Misplaced pencils and tape measures will reappear only after you have completed your work for the day.

Dalec


----------



## rikkor (Oct 17, 2007)

If I need a phillips screw driver in the garage they are all in the basement. If I need a phillips in the basement a half an hour later, they are all in the garage.


----------



## rikkor (Oct 17, 2007)

If I lose a tool irretrievably, I will find it shortly after I get home with its replacement.


----------



## matter (Jan 30, 2008)

An arbor nut finds the deepest dust


----------



## matter (Jan 30, 2008)

If I sharpen it, it will be borrowed.


----------



## Karson (May 9, 2006)

If it is borrowed it will be returned dull, rusty or never at all.


----------



## IowaWoodcrafter (Mar 29, 2007)

No matter the size of the tool you will always have a project where you need a bigger one.

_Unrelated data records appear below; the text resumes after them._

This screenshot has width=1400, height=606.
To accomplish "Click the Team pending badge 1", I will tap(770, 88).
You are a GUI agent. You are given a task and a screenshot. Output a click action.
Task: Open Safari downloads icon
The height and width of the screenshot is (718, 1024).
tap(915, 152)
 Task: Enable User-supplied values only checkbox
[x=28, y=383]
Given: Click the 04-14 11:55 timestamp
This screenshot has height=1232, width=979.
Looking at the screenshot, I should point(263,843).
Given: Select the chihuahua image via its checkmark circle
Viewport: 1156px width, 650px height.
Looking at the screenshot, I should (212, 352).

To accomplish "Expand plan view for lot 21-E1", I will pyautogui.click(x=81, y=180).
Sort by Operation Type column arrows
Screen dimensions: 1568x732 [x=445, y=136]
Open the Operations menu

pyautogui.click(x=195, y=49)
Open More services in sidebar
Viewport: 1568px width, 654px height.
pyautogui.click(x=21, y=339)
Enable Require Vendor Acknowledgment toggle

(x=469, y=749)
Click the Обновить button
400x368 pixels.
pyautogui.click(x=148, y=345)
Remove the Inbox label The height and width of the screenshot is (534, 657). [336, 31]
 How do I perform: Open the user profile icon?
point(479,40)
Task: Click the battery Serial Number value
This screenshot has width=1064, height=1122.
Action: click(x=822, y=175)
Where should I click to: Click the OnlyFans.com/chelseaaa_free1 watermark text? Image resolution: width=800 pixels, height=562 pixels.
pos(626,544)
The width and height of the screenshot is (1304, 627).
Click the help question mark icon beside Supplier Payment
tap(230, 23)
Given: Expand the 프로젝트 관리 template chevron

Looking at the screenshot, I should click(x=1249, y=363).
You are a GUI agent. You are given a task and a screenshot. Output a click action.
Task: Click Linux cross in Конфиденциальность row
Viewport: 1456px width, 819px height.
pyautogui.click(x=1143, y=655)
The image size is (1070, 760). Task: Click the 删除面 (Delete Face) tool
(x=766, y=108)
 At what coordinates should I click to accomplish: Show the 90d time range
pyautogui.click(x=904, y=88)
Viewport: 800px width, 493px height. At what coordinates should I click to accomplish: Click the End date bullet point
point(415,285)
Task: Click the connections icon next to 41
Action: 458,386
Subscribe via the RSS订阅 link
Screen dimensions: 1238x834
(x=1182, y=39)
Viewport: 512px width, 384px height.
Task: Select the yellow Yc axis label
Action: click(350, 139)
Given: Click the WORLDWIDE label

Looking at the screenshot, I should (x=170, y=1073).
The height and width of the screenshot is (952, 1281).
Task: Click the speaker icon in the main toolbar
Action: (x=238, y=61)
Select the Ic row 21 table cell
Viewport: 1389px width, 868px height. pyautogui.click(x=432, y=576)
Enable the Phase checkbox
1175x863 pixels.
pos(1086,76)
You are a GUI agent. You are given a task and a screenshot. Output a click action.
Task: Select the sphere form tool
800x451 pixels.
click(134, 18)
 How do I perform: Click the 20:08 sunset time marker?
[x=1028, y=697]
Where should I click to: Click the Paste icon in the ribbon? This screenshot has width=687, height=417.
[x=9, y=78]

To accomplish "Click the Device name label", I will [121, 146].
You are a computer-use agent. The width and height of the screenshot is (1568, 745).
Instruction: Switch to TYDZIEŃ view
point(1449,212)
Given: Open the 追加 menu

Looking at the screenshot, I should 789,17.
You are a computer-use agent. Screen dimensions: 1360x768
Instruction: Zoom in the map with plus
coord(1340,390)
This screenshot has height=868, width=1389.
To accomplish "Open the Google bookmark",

Even if you buy 15% extra material you'll still need to buy more.


----------



## Greg3G (Mar 20, 2007)

The phone always rings when you are in the middle of finishing a project.


----------



## Chipncut (Aug 18, 2006)

I buy a half a dozen 2 X 4's in case I need them for different little projects,

so when I do decide start a little project, I can't find one anywhere.


----------



## Greg3G (Mar 20, 2007)

If you sharpen a tool and put it away, the next time you go to use that tool, it will be dull.


----------



## RyanShervill (Dec 18, 2007)

LOL…good ones guys!

This is true for me anyway:

"That part that requires but one bolt to remove is invariably hidden behind a part with 10."


----------



## GaryK (Jun 25, 2007)

When a small part is dropped, the chance of finding it is inversely proportionate to it's expense
or difficulty in replacing it.


----------



## dalec (Oct 3, 2007)

No matter how planned out my projects may be, I will always find that I need to make one more trip to the hardware store so I can complete my project.

Dalec


----------



## Greg3G (Mar 20, 2007)

It never fits as well during the glue up as it did during the dry fit.


----------



## mot (May 8, 2007)

No matter how well you measure, and how accurately you cut, it won't fit if you can't read your tape! (I just measured a counter top at 61 1/2 inches. Pulled my tape across the top to 60 1/2 inches and cut it perfectly to that line.)


----------



## Greg3G (Mar 20, 2007)

If give the opportunity for error, you will always cut a board too short rather than too long.


----------



## dalec (Oct 3, 2007)

The tools you see every time you are in the shop, can't be found when you need to use them. (where was I walking toward, when I saw it last?)

Dalec


----------



## MrWoody (Jan 25, 2008)

dalec, that's not Murphy's Law, that's *"OLD TIMERS"*


----------



## dalec (Oct 3, 2007)

Mr Wood, you are more than likely right. I like to think otherwise.


----------



## Dusty (Jan 8, 2007)

Deadlines: the more confidant you are that you will make the dead line or finish a project on time - the more likely you will not only miss the deadline, you will also encounter several unexpected or bugect busting - or unlikely reasons for missing the completion date,.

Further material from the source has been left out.